In 2018, for Taiwanese ICT hardware companies, Huawei was already the second-largest customer after Apple. Total purchases from Taiwan were valued at US$12 billion in 2018. They are expected by industry sources to reach US$15 billion in 2019 according to Business Today (今周刊). Taiwanese companies supply lenses (Largan precision, also a supplier of Apple), provide assembly (FIH Mobile, a subsidiary of Foxconn), and sell radio-frequency IC modules (Richwave). Huawei also buys Taiwanese equipment for 5G infrastructure – for example, Huawei’s 5G base stations are equipped with TSMC semiconductors.
Naturally, Huawei’s 5G business is a huge opportunity for the Taiwanese semiconductor industry because integrated circuits are essential to smartphones, base stations, Internet of Things devices, etc... In 2020, US$12 billion are planned to be invested in new production sites in Taiwan. Taiwan has a global leader, TSMC, and an ecosystem of strong players present in the manufacturing (United Microelectronics Corporation, UMC), fabless IC design (Mediatek), packaging and testing (ASE Technology in Kaohsiung and SPIL in Hsinchu). Taiwanese companies represent 72,2% of the global integrated circuit manufacturing (an industry worth US$47 billion globally in 2018), and 55,9% of the packaging and testing. Adding IC designing and memory sticks, the Taiwanese semiconductor industry weighs 14,9% of the global market .
Today Huawei’s high-end smartphones use the Kirin chip series designed by Hisilicon. Mid-range products run on Snapdragon, designed by the American company Qualcomm. Low-end smartphones, such as the Y6, use the Helio series designed by MediaTek, a Taiwanese company. Despite being designed by three different companies, all are manufactured by the same Taiwanese foundry, TSMC. An alternative may emerge to TSMC manufacturing for low-end and mid-range chips that do not require the best semiconductor technology, but on the high end of the smartphone markets, the competition between Samsung, Apple and Huawei is in fact a competition between the two companies that have the capacity to build advanced fabs: Samsung, that manufactures its own chips, and TSMC, that powers IPhones and Huawei devices.

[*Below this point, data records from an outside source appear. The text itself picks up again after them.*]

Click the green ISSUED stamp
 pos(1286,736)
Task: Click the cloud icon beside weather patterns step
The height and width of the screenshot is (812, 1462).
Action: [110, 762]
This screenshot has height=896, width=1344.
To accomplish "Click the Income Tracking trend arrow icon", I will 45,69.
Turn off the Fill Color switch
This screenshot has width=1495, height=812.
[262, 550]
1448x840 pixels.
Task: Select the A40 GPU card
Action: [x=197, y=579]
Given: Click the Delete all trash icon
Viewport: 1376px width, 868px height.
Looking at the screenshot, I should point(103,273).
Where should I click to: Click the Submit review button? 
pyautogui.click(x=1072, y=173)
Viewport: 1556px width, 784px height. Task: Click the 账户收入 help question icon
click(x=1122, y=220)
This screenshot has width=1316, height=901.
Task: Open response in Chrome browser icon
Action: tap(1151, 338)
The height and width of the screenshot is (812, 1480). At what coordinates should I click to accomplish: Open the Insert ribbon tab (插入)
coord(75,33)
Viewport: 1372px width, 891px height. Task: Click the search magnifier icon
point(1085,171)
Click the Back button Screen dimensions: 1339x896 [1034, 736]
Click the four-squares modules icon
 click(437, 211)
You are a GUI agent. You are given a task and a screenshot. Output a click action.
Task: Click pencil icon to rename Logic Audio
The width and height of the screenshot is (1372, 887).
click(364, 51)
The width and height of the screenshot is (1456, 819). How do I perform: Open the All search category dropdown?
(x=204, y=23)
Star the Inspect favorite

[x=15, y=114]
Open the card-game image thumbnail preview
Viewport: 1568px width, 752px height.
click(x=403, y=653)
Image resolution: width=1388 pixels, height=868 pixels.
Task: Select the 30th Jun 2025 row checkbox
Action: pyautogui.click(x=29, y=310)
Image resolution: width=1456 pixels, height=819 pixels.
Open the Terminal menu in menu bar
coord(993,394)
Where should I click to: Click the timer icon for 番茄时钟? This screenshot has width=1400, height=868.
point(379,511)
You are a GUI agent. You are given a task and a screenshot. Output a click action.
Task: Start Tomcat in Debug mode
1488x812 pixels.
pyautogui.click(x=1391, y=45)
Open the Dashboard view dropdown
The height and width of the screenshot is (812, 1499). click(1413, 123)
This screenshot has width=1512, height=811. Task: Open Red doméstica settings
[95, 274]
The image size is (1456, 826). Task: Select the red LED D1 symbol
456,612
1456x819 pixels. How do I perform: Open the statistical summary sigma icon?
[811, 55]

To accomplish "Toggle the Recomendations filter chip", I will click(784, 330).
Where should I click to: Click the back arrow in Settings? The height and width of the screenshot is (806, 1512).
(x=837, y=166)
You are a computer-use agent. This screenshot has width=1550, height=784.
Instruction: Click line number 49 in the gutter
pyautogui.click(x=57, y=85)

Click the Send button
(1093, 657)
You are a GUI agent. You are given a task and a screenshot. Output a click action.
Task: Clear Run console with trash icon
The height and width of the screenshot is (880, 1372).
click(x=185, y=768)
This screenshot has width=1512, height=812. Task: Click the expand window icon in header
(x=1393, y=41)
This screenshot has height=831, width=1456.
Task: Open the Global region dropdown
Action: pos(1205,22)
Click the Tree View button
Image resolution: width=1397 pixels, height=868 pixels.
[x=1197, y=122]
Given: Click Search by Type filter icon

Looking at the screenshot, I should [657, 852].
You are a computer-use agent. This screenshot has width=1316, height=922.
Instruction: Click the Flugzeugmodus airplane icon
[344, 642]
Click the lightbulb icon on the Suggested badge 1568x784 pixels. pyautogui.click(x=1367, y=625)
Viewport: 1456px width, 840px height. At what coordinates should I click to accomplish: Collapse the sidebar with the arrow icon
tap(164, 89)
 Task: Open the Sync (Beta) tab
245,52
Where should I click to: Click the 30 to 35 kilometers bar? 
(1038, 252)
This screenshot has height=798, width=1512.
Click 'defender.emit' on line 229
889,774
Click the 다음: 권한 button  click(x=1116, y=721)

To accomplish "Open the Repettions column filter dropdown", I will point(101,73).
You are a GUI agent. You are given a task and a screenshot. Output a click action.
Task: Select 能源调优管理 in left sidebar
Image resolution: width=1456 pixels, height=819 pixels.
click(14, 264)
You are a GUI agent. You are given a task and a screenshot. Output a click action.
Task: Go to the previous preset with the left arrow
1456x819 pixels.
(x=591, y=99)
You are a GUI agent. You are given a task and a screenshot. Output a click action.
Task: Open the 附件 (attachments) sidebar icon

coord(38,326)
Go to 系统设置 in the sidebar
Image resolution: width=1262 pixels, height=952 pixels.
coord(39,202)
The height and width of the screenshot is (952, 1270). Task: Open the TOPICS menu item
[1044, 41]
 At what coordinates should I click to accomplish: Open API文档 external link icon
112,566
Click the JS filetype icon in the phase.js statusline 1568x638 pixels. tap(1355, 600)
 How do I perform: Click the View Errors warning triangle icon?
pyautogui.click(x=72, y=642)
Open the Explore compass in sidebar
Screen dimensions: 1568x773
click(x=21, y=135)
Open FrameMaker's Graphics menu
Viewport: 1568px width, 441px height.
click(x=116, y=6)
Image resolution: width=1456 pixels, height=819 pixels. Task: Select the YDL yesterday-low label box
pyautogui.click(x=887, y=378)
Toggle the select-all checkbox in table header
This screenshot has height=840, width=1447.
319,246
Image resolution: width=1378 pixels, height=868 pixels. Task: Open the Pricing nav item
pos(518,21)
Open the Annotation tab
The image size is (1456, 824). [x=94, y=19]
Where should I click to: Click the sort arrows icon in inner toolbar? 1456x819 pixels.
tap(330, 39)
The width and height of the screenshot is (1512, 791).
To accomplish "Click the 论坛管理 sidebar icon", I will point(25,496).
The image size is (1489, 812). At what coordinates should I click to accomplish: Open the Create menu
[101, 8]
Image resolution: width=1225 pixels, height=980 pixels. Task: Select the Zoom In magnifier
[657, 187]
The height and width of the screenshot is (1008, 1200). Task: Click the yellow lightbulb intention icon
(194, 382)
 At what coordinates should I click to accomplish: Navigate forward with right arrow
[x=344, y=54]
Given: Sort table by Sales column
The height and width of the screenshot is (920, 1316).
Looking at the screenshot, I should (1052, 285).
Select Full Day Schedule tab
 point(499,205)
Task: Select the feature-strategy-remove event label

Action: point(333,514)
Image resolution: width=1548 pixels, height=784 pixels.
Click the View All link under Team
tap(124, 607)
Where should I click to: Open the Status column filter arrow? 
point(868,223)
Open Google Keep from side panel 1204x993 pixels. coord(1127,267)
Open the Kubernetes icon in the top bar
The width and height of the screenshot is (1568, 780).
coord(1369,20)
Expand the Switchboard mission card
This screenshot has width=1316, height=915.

There are several examples of potential winners in the Taiwanese tech sector. For Mediatek, the largest integrated circuits designer in Asia, Huawei represents only 3% of its total sales in 2018. But since Mediatek’s new 5G system-on-chips will be available for sale next year, this percentage is set to increase and future business with Huawei might develop beyond smartphones. Win Semiconductors, a company that produces gallium arsenide, a key compound for the production of semiconductors, is expecting an increase in orders – today, Huawei already accounts for 10% of Win’s sales. Companies manufacturing components integrated in the fabrication of small cells, such as Sercomm and Alpha Networks, are expecting a boom. Indeed, 5G runs on high-frequency radio waves that have higher bandwidth and that better support increased capacity than lower frequency networks, but provide less coverage – hence the need for deployment of small cell technology in base stations. In addition, if the US ban on Huawei is confirmed, Macronix will have an opportunity to take over part of Micron’s memory chips business with Huawei.